Spliterator Explained: The Engine Behind Streams

Post author:Noel Kamphoa
Post published:January 6, 2026
Post category:Java Stream API / Core Java Tutorials / Java Practitioner
Reading time:7 mins read

This entry is part 10 of 10 in the series Modern Java Features (Java 8+)

Local Variable Type Inference in Java
Sealed Classes and Interfaces In Java
Records In Java
Java Stream API: What It Is (and What It Is Not)
Creating and Consuming Streams in Java
Stream Operations and Pipelines Explained
Aggregating Stream Data Using the reduce Operation
Bi-Argument Functional Interfaces in the Stream API
Parallel Stream Processing: Performance and Risks
Spliterator Explained: The Engine Behind Streams

Introduction

Behind every Java stream lies a lesser-known but fundamental component: the Spliterator. While most developers interact only with high-level stream operations, the performance, correctness, and parallel behavior of streams are largely determined by how data is split and traversed.

This article explains what a Spliterator is, why it exists, and how it powers both sequential and parallel streams. Understanding this mechanism completes the mental model of the Java Stream API.

“Streams describe computations; spliterators define how data is traversed.”

1. Why Spliterator Exists

Before Java 8, iteration relied on Iterator, which supports only sequential traversal. This model does not scale well for parallel execution.

Unlike the classic Iterator, the Spliterator can:

Traverse elements sequentially
Split itself into multiple pieces for parallel processing
Estimate the size of the remaining elements
Describe characteristics of the data source (sorted, distinct, sized, etc.)

Every Collection in Java has a default Spliterator implementation, which you can access via the spliterator() method:

List<String> names = List.of("Alice", "Bob", "Charlie");
Spliterator<String> spliterator = names.spliterator();
spliterator.forEachRemaining(System.out::println);

2. The Four Key Responsibilities

The Spliterator interface defines four key methods.

boolean tryAdvance(Consumer<? super T> action);
Spliterator<T> trySplit();
long estimateSize();
int characteristics();

2.1. Traversal: tryAdvance()

This is the core iteration method. It takes a Consumer and applies it to the next element if one exists:

int count = 0;

List<String> names = new ArrayList<>(List.of("Alice", "Bob", "Charlie"));
Spliterator<String> sp = names.spliterator();

while (sp.tryAdvance(name -> System.out.println(name))) {
    count++;
}

System.out.println("Processed elements: " + count);

Unlike Iterator.next(), which throws an exception if no elements remain, tryAdvance() returns false when complete—a cleaner, functional approach.

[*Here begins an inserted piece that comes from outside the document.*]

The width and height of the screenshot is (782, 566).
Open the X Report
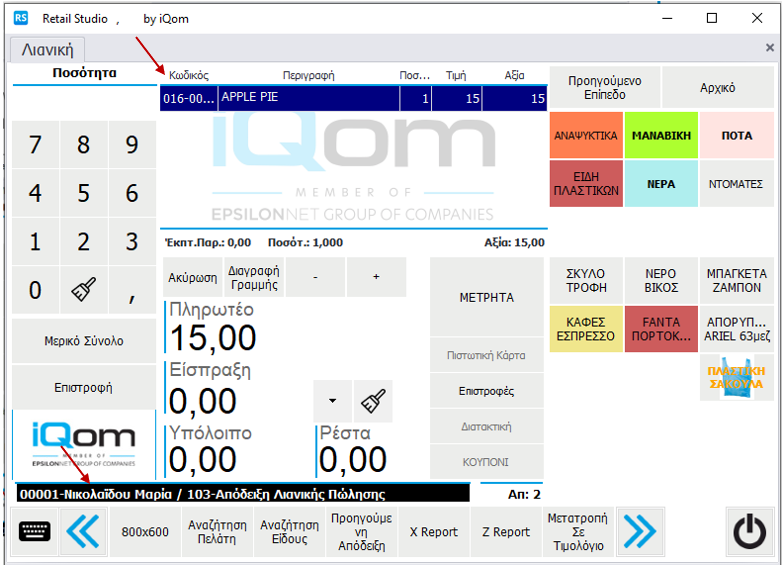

2.2. Splitting: trySplit()

This is where the magic of parallel streams happens. When Java needs to process elements concurrently, it calls trySplit() to divide the work:

List<String> names = List.of("Alice", "Bob", "Charlie", "Diana");
Spliterator<String> sp1 = names.spliterator();
Spliterator<String> sp2 = sp1.trySplit();

System.out.println("First spliterator:");
sp1.forEachRemaining(System.out::println);

System.out.println("Second spliterator:");
if (sp2 != null) {
    sp2.forEachRemaining(System.out::println);
}

// Now two spliterators exist, each covering half the data
// Can be processed in different threads

The quality of splitting determines parallel efficiency. ArrayList‘s spliterator divides neatly in half, while LinkedList‘s must traverse to find the midpoint.

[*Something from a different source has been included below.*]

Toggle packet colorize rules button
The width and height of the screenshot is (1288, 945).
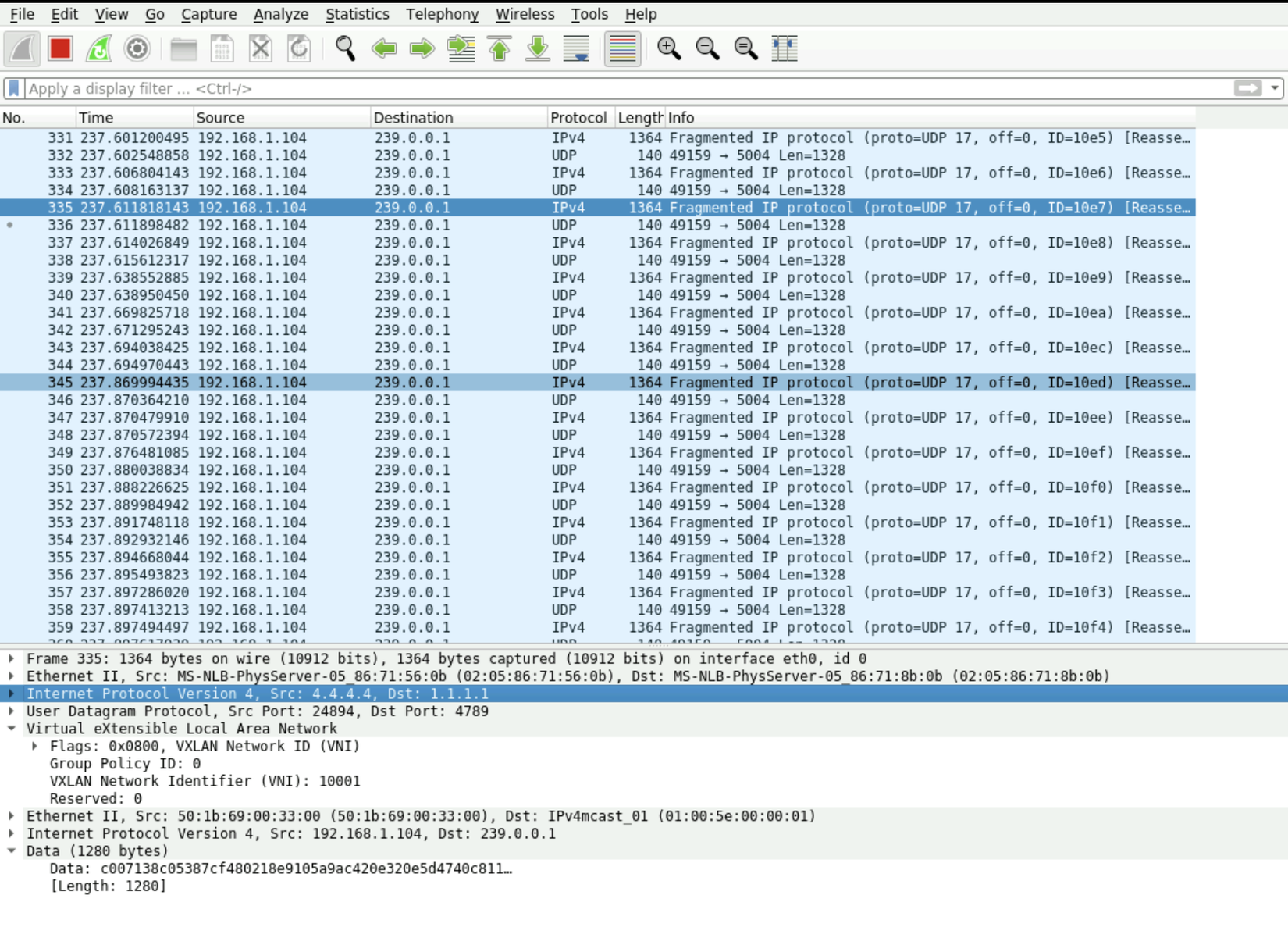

2.3. Estimation: estimateSize()

Returns an approximate count of remaining elements. This helps optimize splitting decisions and batch sizing:

List<String> names = List.of("Alice", "Bob", "Charlie");
Spliterator<String> sp = names.spliterator();

System.out.println("Estimated size before traversal: " + sp.estimateSize()); // 3

sp.tryAdvance(System.out::println);

System.out.println("Estimated size after one element: " + sp.estimateSize()); // 2

2.4. Characteristics: characteristics()

Returns bit flags describing the data source’s properties:

SIZED: Known exact size (arrays, most collections)
SORTED: Elements follow a natural order (TreeSet)
DISTINCT: No duplicates (Set implementations)
CONCURRENT: Can be safely modified by multiple threads
IMMUTABLE: Cannot be modified at all
SUBSIZED: All child Spliterators, whether direct or indirect, will be SIZED

These characteristics allow Stream operations to optimize themselves. For example, knowing a source is SORTED lets skip() and limit() work more efficiently.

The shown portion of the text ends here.